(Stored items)
*** Begin section ***
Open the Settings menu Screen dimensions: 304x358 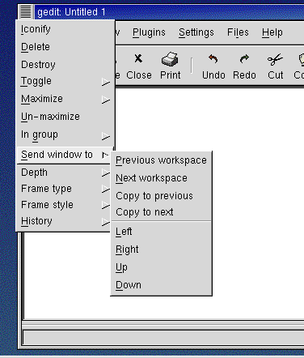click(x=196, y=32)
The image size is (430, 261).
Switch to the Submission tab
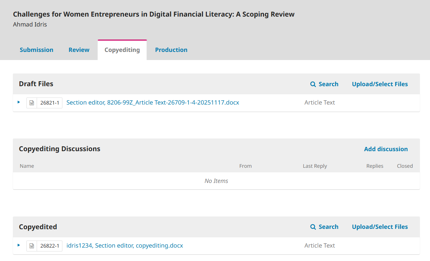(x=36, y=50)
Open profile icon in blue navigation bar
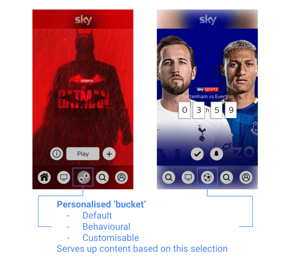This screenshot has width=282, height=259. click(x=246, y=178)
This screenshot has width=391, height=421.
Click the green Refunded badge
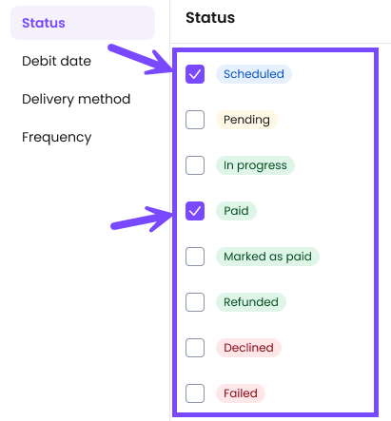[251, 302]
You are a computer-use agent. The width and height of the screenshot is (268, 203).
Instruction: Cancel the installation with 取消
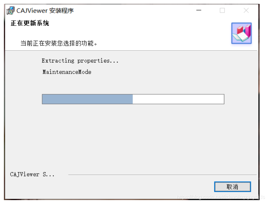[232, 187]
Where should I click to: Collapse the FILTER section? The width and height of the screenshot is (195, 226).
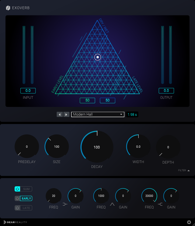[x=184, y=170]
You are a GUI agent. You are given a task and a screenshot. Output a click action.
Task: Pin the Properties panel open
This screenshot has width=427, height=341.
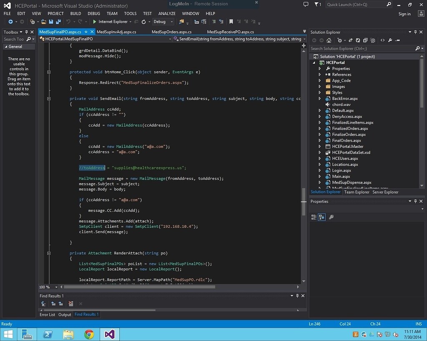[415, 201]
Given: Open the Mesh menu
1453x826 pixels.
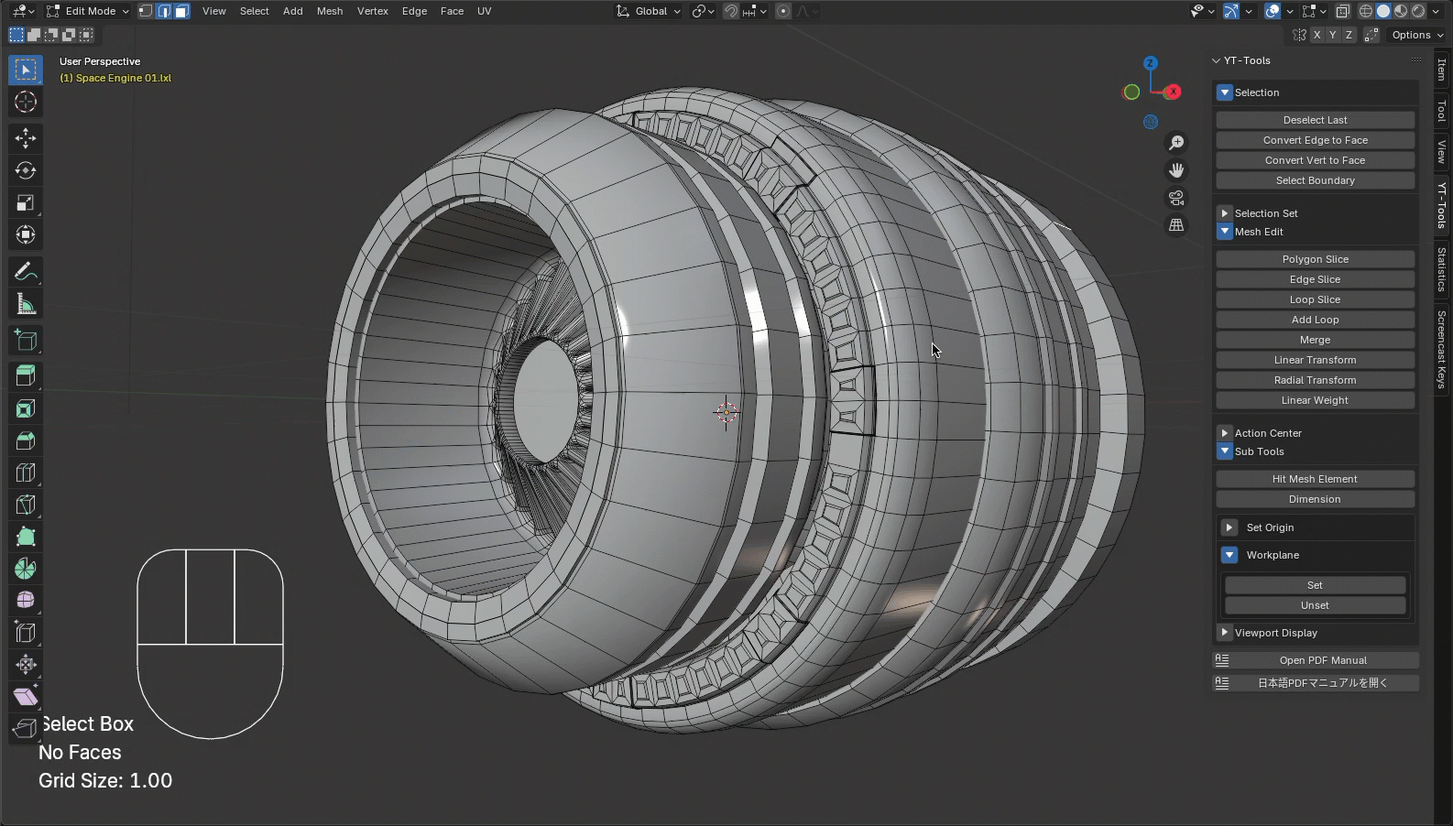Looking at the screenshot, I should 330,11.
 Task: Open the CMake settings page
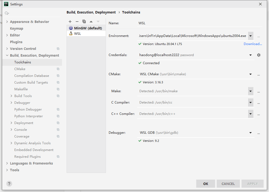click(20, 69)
*** End section ***
*** Begin section ***
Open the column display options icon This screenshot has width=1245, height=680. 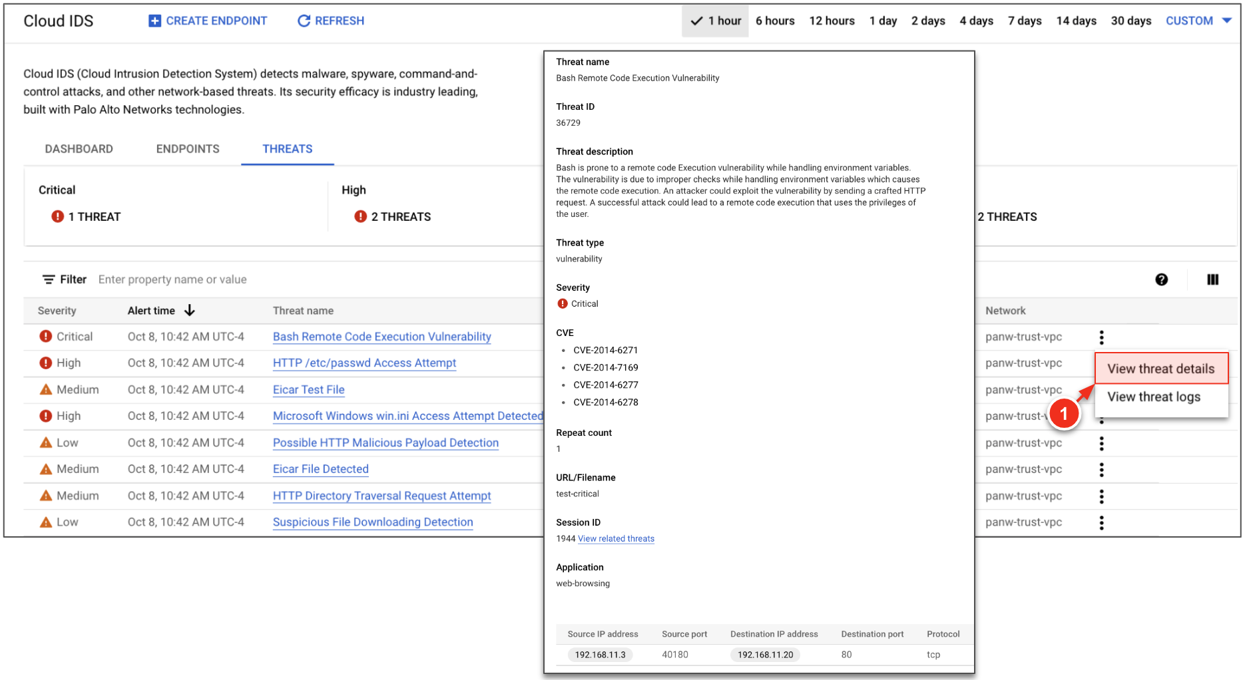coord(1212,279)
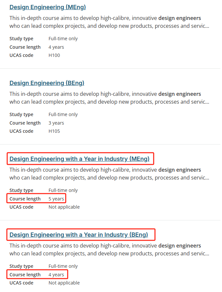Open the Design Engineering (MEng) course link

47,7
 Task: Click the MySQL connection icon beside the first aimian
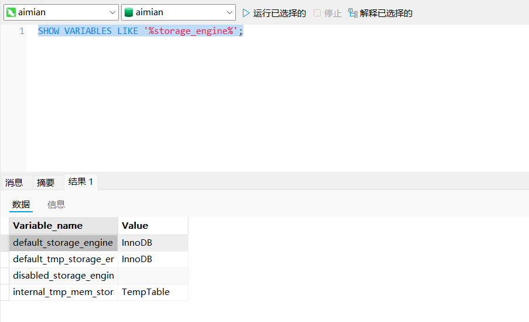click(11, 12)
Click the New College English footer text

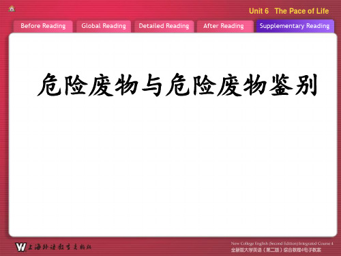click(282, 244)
*** End section ***
*** Begin section ***
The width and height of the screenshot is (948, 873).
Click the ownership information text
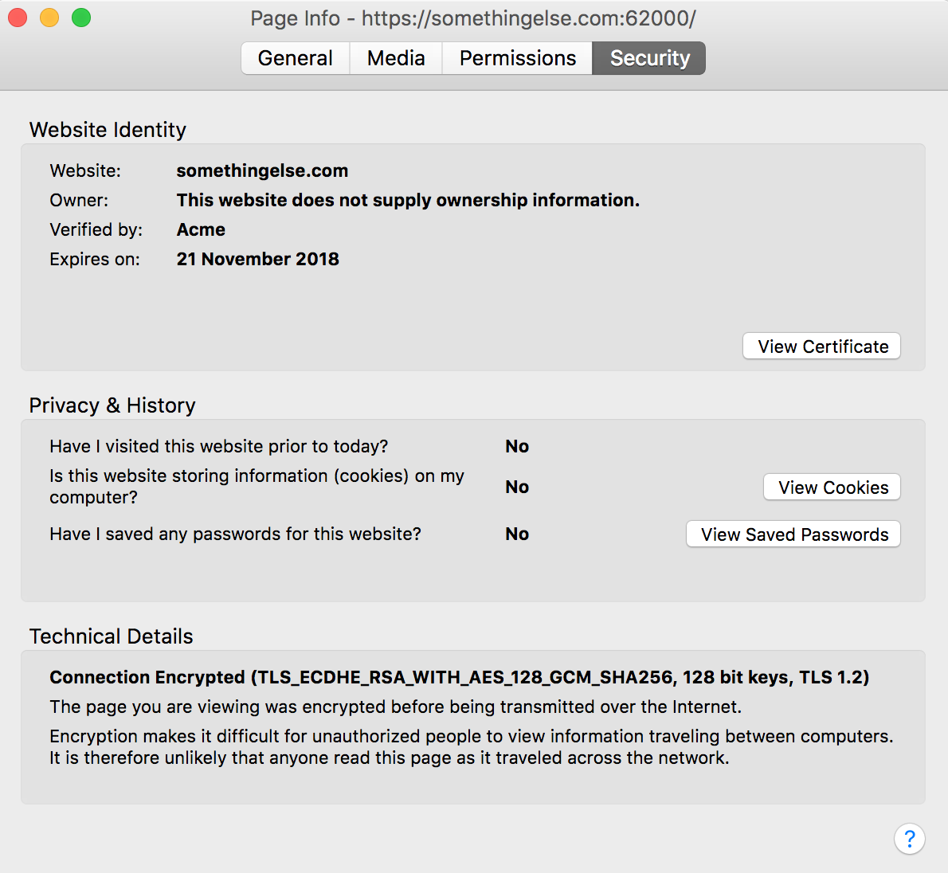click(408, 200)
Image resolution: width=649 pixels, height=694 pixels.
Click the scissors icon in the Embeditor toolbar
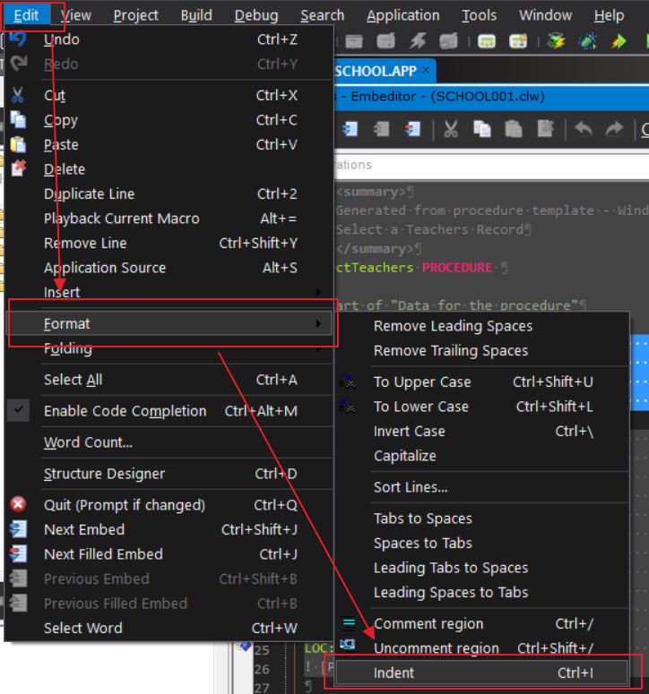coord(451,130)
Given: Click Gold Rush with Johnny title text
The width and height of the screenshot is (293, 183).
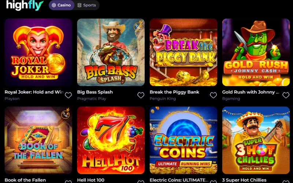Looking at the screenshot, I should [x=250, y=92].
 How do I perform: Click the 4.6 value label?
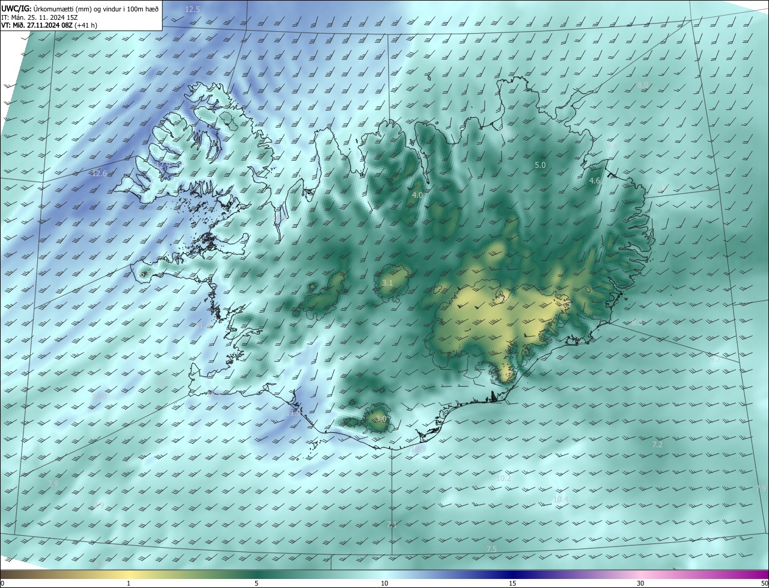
*** End section ***
REQUIRED WORK>
Provide the number of lines above that include the string "agent", with no other words.

SOLUTION TO THIS TASK>
2